Marqué par la lecture de plusieurs œuvres philosophiques lors de son passage aux États-Unis, le jeune homme, encore indécis sur le choix de sa futur carrière professionnelle, décide de rejoindre la Sorbonne à Paris et s’inscrit en Licence de Philosophie, lui qui n’a pourtant jamais été un grand partisan de cette discipline au Lycée. « Plus jeune, je n’appréciais absolument pas la philo enseignée en classe, affirme le grand blond au regard azur. J’étais vraiment mauvais dans ce cours et je ne comptais pas me diriger vers cette voie. Je me suis lancé là-dedans en me disant que cela me mènerait à une chose pour laquelle je suis fait. » Bien que satisfait de son choix, l’étudiant de 25 ans ne s’accommode plus de la grisaille et de la froideur parisienne.
Voyageur dans l’âme

Financé grâce à l’utilisation d’une partie de son PEL (Plan d’Épargne Logement) et l’emploi d’un financement participatif (à hauteur de 4 000 euros), son voyage s’articule autour de la visite de nombreuses écoles à travers les 13 destinations reliant l’Hexagone à la campagne chinoise. De l’Italie à la Croatie en passant par le Monténégro, la Grèce, l’Arménie, le Caucase Russe ou encore la Mongolie, cet admirateur de Platon accumulera près de 20 000 kilomètres au guidon de son vélo de randonné spécialement acquis pour l’occasion. « J’ai préféré le vélo, car il me permet d’être d’avantage connecté à mes sens et plus proche des personnes croisées sur la route, confie le baroudeur à la carrure frêle. Une arrivée en vélo marque beaucoup plus les gens et c’est aussi un moyen de transport nettement plus économique que la voiture. »
Audacieux et enthousiaste
Parti le 25 octobre de son Paris natal, l’ancien résident de Nashville a d’ores et déjà visité et tissé des liens avec plusieurs établissements français. Mieux, sa pause programmée au marché de Noël de Monaco (vendeur de cd de Jazz), lui a permis de définitivement boucler un budget qui lui aura causé bien des tracas, en témoigne sa violente chute sur le tarmac humide de Nice le 4 décembre dernier. « J’étais obnubilé par cette quête de fond et je l’ai payé cash, confesse Virgile. J’ai un peu douté de la faisabilité de mon projet après l’accident, mais je me suis vite remis dedans. » Un menton légèrement amoché et un cadre de vélo entièrement à changer n’auront pourtant pas raison de la motivation du jeune homme. Signe d’une force de caractère pas banale.

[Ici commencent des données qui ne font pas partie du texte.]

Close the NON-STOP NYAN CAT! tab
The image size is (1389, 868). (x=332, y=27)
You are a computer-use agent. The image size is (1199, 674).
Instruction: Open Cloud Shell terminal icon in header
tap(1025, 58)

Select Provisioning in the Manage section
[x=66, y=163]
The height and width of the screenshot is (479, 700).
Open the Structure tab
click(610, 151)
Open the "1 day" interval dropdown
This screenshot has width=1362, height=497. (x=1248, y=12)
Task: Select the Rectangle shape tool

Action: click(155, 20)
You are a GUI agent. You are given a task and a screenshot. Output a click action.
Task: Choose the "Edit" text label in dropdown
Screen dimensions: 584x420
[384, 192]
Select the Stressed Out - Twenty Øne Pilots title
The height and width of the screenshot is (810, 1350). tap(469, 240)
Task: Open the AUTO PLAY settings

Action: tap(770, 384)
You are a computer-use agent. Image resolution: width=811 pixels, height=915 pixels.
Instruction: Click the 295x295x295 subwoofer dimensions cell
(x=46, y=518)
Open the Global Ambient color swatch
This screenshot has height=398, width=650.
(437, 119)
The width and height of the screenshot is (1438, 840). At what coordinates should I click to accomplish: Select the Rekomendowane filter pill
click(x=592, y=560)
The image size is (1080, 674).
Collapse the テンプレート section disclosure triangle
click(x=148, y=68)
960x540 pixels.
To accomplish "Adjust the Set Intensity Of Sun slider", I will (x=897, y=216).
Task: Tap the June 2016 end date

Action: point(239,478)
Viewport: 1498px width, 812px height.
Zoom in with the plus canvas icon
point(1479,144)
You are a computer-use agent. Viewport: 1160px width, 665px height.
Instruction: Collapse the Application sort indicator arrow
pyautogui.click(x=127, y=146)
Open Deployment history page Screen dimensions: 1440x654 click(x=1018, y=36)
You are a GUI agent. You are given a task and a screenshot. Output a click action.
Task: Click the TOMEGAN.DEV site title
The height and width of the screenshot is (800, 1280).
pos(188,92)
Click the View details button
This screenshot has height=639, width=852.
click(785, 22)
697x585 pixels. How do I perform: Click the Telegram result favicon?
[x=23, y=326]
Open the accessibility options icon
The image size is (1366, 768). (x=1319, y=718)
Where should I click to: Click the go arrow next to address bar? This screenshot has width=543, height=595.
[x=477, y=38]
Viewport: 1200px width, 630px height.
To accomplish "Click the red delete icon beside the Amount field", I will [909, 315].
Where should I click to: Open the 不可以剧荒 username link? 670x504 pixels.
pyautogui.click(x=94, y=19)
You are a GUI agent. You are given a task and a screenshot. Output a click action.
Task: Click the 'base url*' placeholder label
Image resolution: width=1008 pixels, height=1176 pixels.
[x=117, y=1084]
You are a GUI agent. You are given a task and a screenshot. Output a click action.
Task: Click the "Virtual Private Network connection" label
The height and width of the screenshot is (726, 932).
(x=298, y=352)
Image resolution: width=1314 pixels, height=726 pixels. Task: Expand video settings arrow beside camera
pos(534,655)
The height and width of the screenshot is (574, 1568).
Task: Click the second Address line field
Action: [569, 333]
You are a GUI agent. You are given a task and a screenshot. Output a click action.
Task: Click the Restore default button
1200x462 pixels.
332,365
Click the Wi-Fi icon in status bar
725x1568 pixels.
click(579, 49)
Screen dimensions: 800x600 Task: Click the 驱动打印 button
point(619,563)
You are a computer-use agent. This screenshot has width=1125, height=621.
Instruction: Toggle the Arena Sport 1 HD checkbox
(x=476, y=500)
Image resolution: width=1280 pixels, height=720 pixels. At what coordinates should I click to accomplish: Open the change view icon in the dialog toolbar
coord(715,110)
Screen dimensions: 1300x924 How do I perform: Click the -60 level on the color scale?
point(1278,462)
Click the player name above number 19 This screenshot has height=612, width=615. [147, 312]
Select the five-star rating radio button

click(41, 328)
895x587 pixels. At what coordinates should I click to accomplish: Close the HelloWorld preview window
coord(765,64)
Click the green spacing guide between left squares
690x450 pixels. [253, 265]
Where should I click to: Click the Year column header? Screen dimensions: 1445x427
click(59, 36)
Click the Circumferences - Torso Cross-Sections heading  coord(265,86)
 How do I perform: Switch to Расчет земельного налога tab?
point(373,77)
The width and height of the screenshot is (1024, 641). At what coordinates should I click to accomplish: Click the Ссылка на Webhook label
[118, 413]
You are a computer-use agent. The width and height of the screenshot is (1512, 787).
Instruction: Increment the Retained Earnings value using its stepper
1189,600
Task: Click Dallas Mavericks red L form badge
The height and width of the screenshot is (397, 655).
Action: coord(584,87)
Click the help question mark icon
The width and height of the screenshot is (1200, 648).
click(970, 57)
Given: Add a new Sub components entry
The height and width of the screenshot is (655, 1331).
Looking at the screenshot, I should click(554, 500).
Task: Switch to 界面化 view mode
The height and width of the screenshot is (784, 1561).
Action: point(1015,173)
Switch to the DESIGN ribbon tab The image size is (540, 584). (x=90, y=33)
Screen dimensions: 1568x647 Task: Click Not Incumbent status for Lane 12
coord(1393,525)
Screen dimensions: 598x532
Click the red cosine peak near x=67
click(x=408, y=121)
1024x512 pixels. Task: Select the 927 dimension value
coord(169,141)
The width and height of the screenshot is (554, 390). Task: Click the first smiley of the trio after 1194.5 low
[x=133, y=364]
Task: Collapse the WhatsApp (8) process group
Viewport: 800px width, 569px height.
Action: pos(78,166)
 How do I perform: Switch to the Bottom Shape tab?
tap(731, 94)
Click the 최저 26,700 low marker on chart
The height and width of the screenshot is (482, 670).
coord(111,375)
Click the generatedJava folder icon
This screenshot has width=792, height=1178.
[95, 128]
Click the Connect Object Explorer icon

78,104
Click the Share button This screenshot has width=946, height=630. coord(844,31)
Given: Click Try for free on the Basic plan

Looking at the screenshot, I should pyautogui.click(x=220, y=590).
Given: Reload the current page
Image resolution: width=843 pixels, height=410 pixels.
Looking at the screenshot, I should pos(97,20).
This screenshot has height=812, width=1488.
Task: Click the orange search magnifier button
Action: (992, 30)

Éternel optimiste, Virgile Ganne aborde la troisième partie de son voyage avec un appétit certain et une envie de découvrir décuplée. S’il peut paraître fou de prime abord, le projet de ce rêveur insouciant, mais courageux a au moins le mérite de mettre en lumière l’existence d’une autre forme d’éducation. Déjà une victoire en soi pour celui qui n’aura jamais vraiment trouvé sa place au sein de l’enseignement traditionnel.